Well you also need the personnel to operate them.
Wishful thinking. Source the part, manufacture and test them.
If the make some parts in 3d printing those parts will need to be validated, they are different from the actual design.
Assembly 2000/day...don't know.
These are medical device, no matter how simple they might be, still I guess you'd want to have them produced in a modern and safe way (and those certification process have a greater importance than the pure industrial assembly one)
Unlike a lot of people, I've been through this. Last year, my wife contracted pneumonia and it progressed into ARDS (Acute Respiratory Distress Syndrome), which is what is happening to critically ill COVID-19 patients. That required that she be in a medically induced coma and on a ventilator for 19 days. After the 19th day, she was transferred to a longterm acute care facility, where she was weaned off the ventilator over a two week period. It took her those two weeks to become fully conscious, and even then she suffered from
ICU delirium for another two weeks.
When you get ARDS, your lungs become hard and you can no longer breathe on your own. It takes a long time and a lot of drugs to get you well again. She spent a month in the hospital, a month in the long-term acute care facility, and a month in a rehab facility.
I found out later that her chances of survival were 10%. (She is diabetic, has high blood pressure, and has suffered from asthma her entire life - almost died from it several times.)
The doctors tried hard to get me to pull the plug. They told me my wife had very little chance of survival. One doctor told me at least five times, "If a healthy 18-year-old boy had what your wife has, he would have a 50% chance of survival." The message was quite clear. And they were telling the truth. But I held on, and she eventually recovered.
If she got COVID-19, I don't think she'd have a snowball's chance in hell of surviving, and I suspect the doctors if they were overwhelmed with patients, would pull the plug without my approval. That's the hard reality of something like this.
That's why we haven't left the house (except for a brief no-contact foray) since the middle of last week. We're not taking any chances because we know how brutal this can be. It took her ten months to fully recover and even now she has to take (self-administered) breathing treatments daily.

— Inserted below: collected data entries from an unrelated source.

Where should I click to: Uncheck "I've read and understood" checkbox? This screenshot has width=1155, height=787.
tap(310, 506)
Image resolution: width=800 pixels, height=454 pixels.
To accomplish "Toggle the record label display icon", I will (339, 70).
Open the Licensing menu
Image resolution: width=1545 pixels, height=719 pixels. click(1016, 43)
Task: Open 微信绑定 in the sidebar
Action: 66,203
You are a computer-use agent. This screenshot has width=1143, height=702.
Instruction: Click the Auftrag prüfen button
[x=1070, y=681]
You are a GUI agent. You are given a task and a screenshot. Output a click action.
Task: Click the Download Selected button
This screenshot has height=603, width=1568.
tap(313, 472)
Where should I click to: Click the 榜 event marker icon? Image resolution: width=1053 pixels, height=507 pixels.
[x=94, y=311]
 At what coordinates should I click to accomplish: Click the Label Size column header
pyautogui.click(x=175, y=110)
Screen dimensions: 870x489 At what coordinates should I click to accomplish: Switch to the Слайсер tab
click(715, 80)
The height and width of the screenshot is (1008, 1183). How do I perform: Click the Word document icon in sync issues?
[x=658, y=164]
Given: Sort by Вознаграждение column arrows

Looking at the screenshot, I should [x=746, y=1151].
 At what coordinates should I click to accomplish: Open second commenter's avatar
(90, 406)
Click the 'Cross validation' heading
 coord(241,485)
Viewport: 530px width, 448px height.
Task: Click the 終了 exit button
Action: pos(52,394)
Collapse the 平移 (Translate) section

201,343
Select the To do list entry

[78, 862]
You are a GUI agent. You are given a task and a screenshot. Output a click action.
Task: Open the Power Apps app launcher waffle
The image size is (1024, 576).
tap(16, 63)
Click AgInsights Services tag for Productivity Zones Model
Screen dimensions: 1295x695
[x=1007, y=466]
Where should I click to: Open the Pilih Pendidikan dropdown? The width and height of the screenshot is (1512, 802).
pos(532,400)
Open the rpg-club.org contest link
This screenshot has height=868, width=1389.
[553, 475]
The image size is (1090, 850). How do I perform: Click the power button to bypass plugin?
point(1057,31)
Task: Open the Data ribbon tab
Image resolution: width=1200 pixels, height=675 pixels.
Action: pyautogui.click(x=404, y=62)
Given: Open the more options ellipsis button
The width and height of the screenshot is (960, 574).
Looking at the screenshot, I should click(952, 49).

In order to properly operate a ventilator, you need to be a fully qualified respiratory technician under the supervision of a pulmonologist. You aren't going to produce those overnight. What's going to happen is that retired respiratory techs and pulmonologists will be pressed into service as well as students who are still learning and people who have left the hospital setting and moved into other lines of medical work. (If it gets to that point.) And hard decisions will have to be made about who lives and who dies. This is serious stuff. Deadly serious.